After a spate of breakups, I don’t believe there are any couples left in my regular IRL circle with a clear female breadwinner. Just me. It’s a lonely place to be.
One couple previously had a disparity, but have now equalled out, or close to it. Unsurprisingly, they are both happy about this, as it takes the financial pressure off her when it comes to having a family (particularly, god forbid, if pregnancy turned out to be difficult healthwise) which is now officially in the works! They’re working toward him getting a well-paying job so she can stay home with kids like she hopes to.
Every other couple has fallen apart – and money has been a factor for at least some, and possibly all of them. It’s such a common thread, I don’t think it’s a coincidence. There were elements of them supporting, enabling and being taken advantage of by their partners. Okay, maybe that’s a bit harsh; let’s say in every case, the dudes failed to step up and pull their own weight.

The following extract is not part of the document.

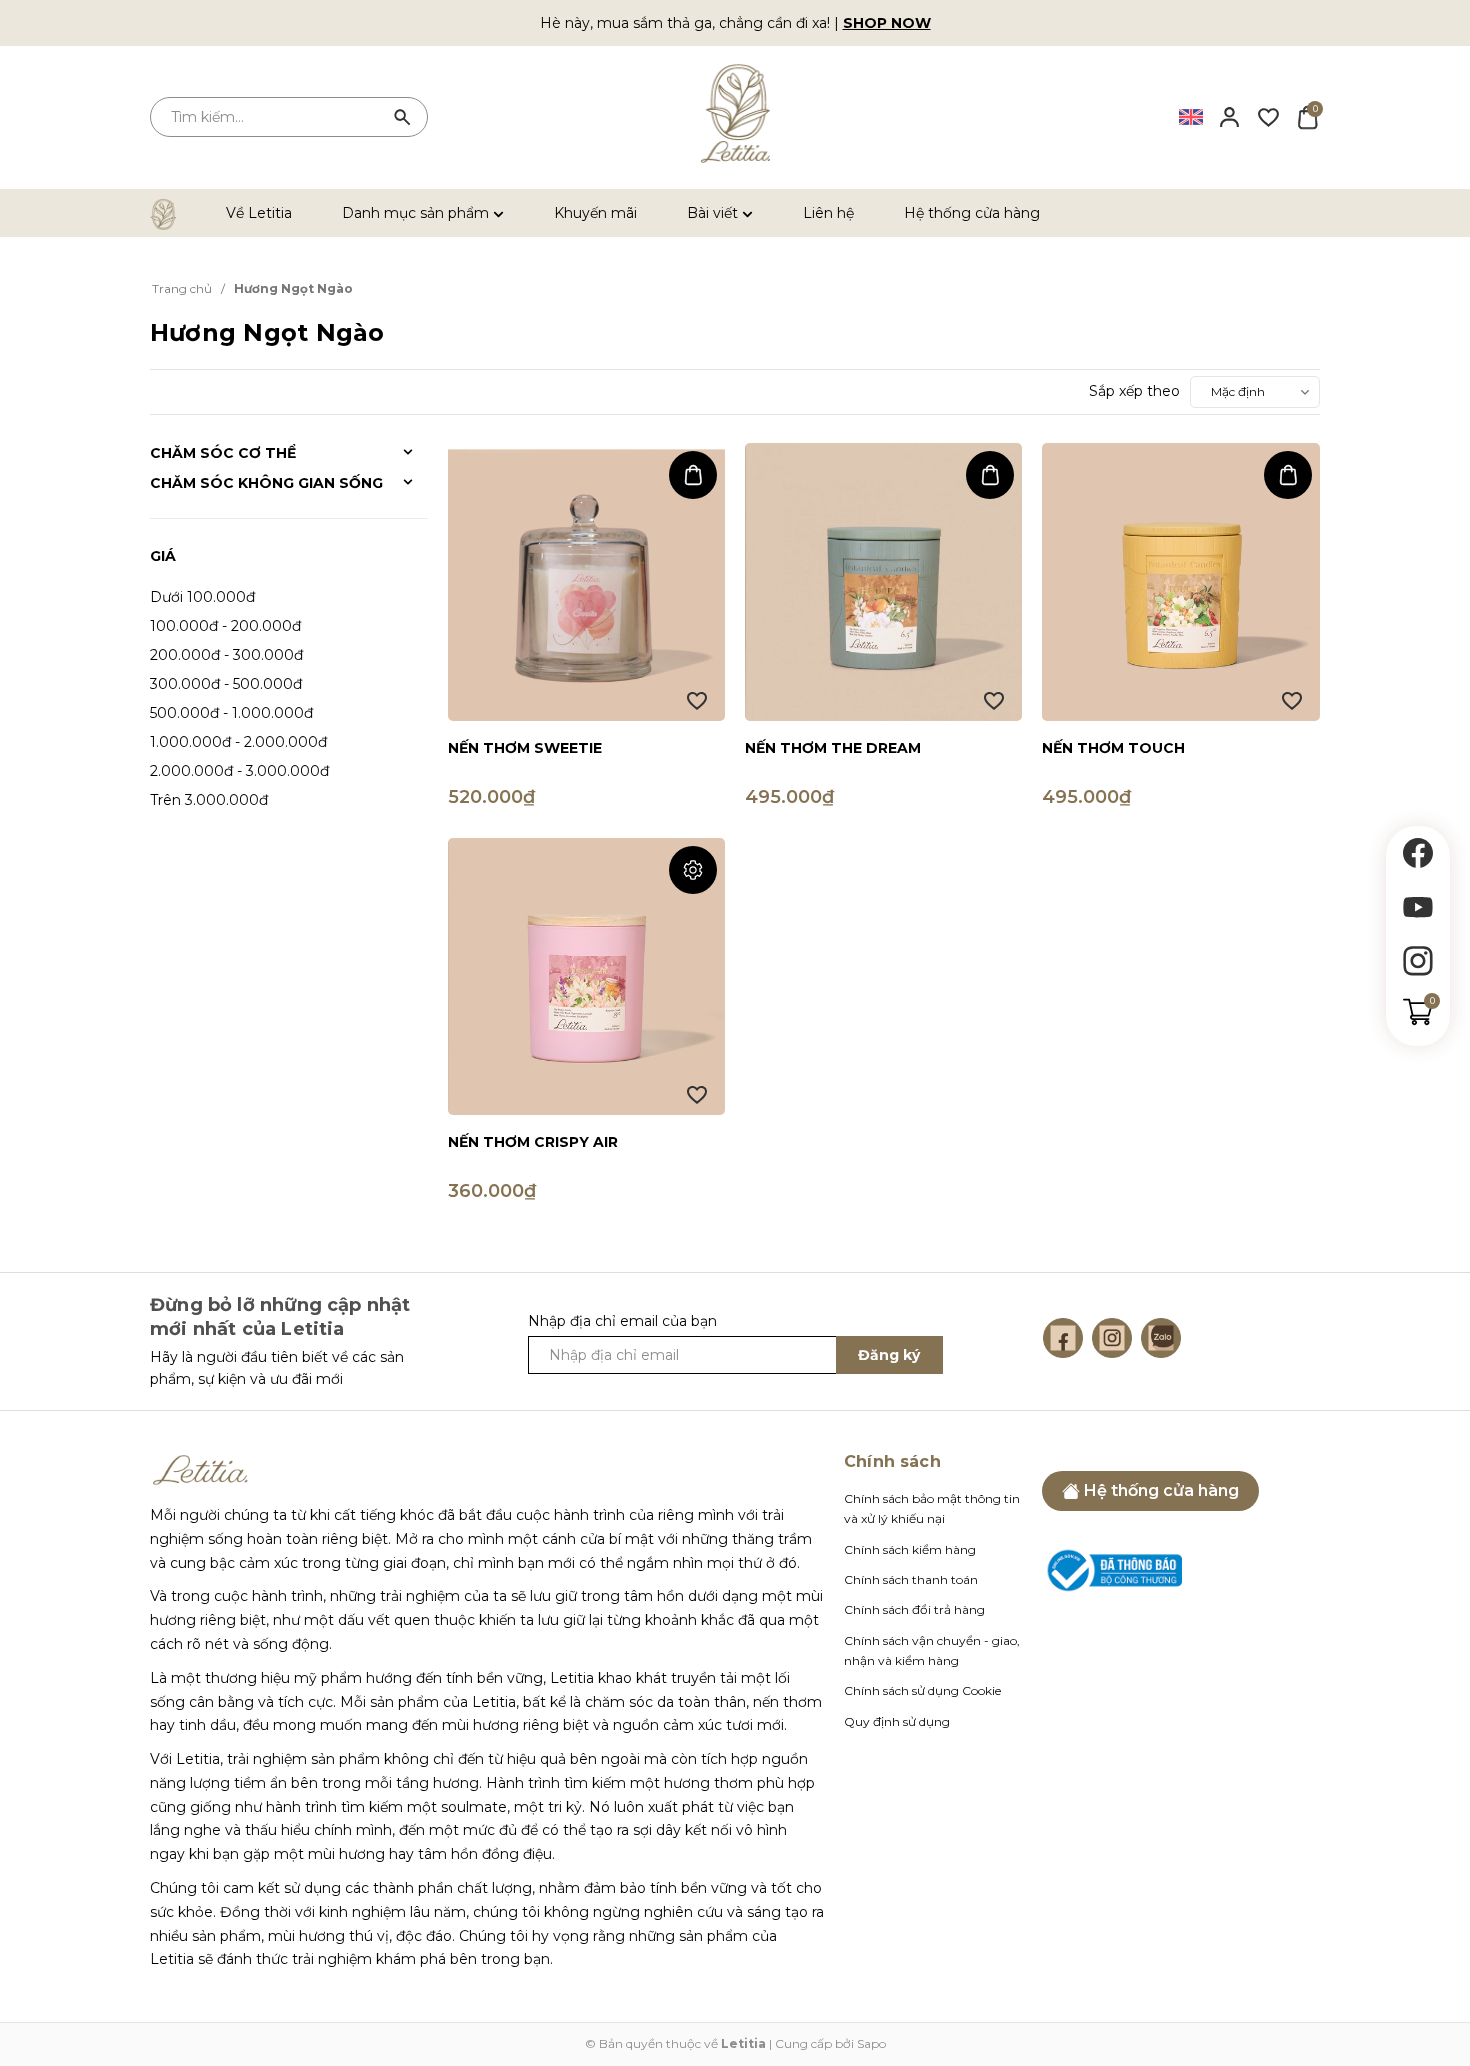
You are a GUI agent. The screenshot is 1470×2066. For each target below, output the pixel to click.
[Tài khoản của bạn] (1229, 116)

There’s also one woman I am acquainted with, who I thought might be a bit of a role model in that regard. There’s a loose parallel in our career paths and we both make more than our partner, but she’s about a decade older with kids. Yay, right? Unfortunately that illusion has been gradually shattered for me, as it’s becoming clearer that he doesn’t seem to contribute his fair share in any aspect of the relationship. And thus, theirs is not one I aspire to emulate.
But even if you have an awesome partner in every way, who pulls their weight overall, but just HAPPENS to earn a lot less….

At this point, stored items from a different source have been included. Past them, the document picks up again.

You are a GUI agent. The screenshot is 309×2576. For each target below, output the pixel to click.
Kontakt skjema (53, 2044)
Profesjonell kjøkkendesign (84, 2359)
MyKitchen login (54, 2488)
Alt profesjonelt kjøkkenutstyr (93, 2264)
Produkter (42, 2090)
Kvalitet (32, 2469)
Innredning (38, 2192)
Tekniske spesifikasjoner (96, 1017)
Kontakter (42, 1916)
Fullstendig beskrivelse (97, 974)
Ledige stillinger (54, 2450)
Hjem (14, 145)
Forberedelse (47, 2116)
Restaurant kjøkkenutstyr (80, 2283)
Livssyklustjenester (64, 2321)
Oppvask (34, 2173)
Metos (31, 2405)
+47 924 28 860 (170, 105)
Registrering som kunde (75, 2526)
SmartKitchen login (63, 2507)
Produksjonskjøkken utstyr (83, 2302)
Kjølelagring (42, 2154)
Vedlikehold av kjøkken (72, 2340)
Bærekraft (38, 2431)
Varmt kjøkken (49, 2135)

Any kind of imbalance or inequality in a relationship can be tough to navigate. When it comes to money, it’s just easier if you’re roughly equal earners.
There are the values you think you have, and then the actual feelings you have.
If I’m being honest with myself, I’d love a partner who earned as much or more than me. It’s not the outearning in itself that’s the problem; it’s the flow-on effects.
Where it really becomes an issue is when kids come into the picture.
I don’t need to be looked after – but it’d be nice to have the option, you know?
There are moments where it just feels like a rough deal all round. Not only do I have to make the bacon but bake the bun too? (Worst mixed metaphor ever. Sorry!)
But then again, we couldn’t have predicted this; 7 years ago I thought I’d be a journalist forever and he’d work up to being a qualified tradie who’d earn the bulk of our income. How things change! And who knows what else might happen in the next couple of years?
For now though, I think about the practicalities of eventually starting a family and am discouraged.
The ideal would be if we both individually earned an income that would support a family, but that is not the case. The loss of my income while on parental leave reduces our income by … well, a hell of a lot more than half. And our household income is not particularly high to begin with.
“Doesn’t that worry you?” my best friend asked me recently over lunch as we talked numbers.
Hell yes, it does.
Financially speaking, here’s what me being the breadwinner means if we want to start a family:
1) I won’t be able to take a full year off (which is the norm here). Which isn’t too terrible; six months seems like a reasonable chunk to me and that would be manageable if we start planning ahead ASAP, though it’ll definitely be a stretch. I’m fairly certain I’ll be well and ready to get back to interacting with adults and doing what I’m best at by then!
2) I won’t be able to quit my job and stay home if I change my mind. As above, I suspect I’d be itching to get back to work … but what if I’m not? I just don’t know, is all. It’s pretty unlikely though, so I’m just going to entirely ignore this possibility.
Plus, I can’t help but worry about the off chance that something throws a spanner in the works healthwise.
Everything might work out if everything goes to plan. But what if I have health issues in pregnancy, like some of my current and former colleagues? What if I need to give up work earlier than planned or return later than planned?
Between biology, the work world, parental leave law (less than minimum wage for approx 4 months here), a society centuries in the making … no wonder it’s so hard to break the mould of men working and women staying home. (Not all of us aspire to entrepreneurship, remember.) It’s just not set up for it.
There’s the long game to consider as well, which didn’t even occur to me until a friend pointed this out to me: Add in the fact that often 1) women earn less than men do in the same job 2) have to spend more on certain things by way of being female 3) live longer and thus need more saved for retirement. Ouch.
I don’t mean this to come off in a whiny, woe-is-me way. I feel like a bad feminist just for writing this all out (hence the title); I feel like I should be loudly and proudly proclaiming that I can and will do it all! Especially when I’ve been slammed on Facebook in the past for even daring to suggest otherwise, when I shared a link to a post that talked about how unrealistic it is to expect to have it all.
We’ll muddle through, I’m sure. One way or another – we’ve got time to figure it out. I’ve been running some numbers here and there. But this is one financial area where I want to leave as little to chance as possible.